Dec 08, 2008 22:52
there is just too much to say. i want to tell everyone what i think but i never will. in my head i scream but outside i just lay in bed all day long on my days off and let cory play nba live and smoke and when he asks me whats wrong i dont want to burden him. im a lot nicer now but its hard to keep all of the loathing inside. maybe i just have to go back to work.
i still hate this house. i hate everything about it. its the ugliest fucking thing that i have ever seen. its a stupid shape, all the rugs are a horrible color, when you walk in it smells like cat piss, and everything that is on shelves is stupid. the refrigerator is filled with stupid food, the dishwasher is always empty, and none of the plates match.

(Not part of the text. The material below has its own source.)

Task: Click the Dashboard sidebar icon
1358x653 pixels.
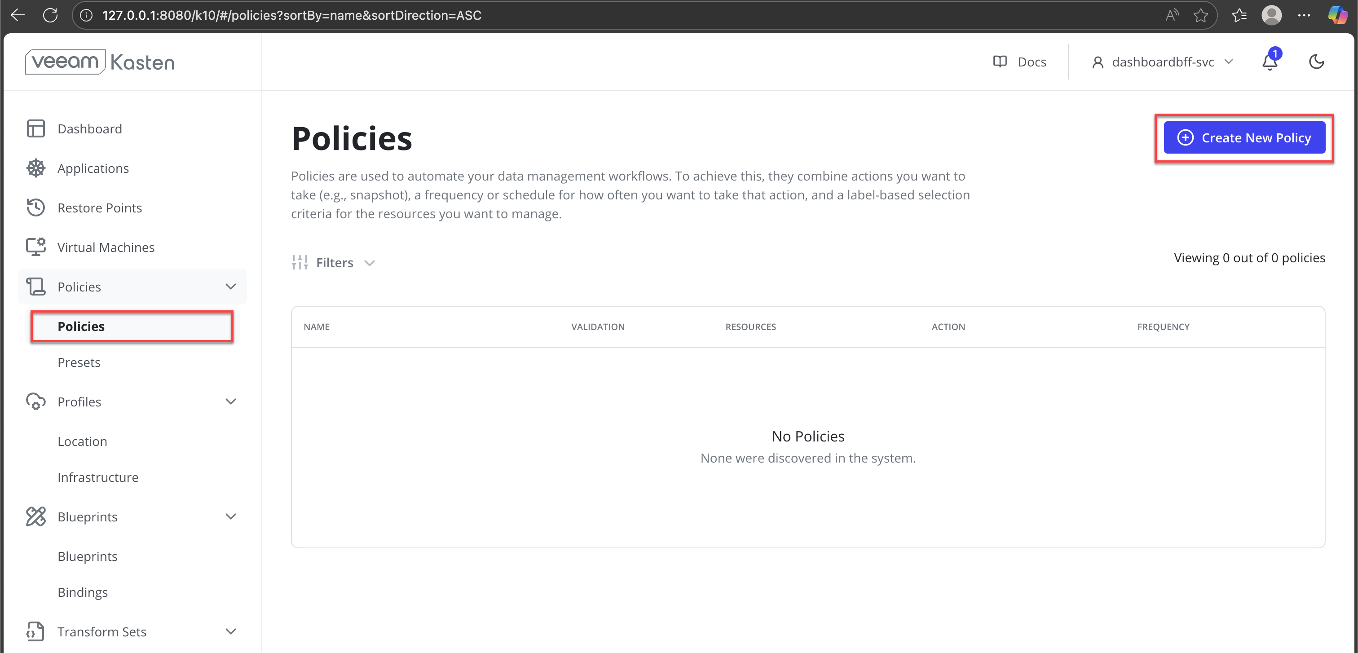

i want to take a shower right now but someone who doesnt even live here has put some cleaning supplies outside of the bathroom and i think that is supposed to be a sign to someone but the bathroom is never even fucking dirty and fuck you i shower like twice a week. i only want to shower so i can try to brush these knots out of my hair. i think ive said this before, but there is just something inside of me that makes me unable to face the task of brushing my hair every day. its so long. i just dont want to cut it all off. its messy and holds scents and makes memories last longer.
i had a four day weekend this week. today is day two, i think. i cant keep track of days anymore. i wasnt asked if i wanted a long weekend, but that isnt unusual. i hate going into work every day, but i wont quit. i can't quit.
cory and joe have been at work all day. i would almost rather be there than writing this right now.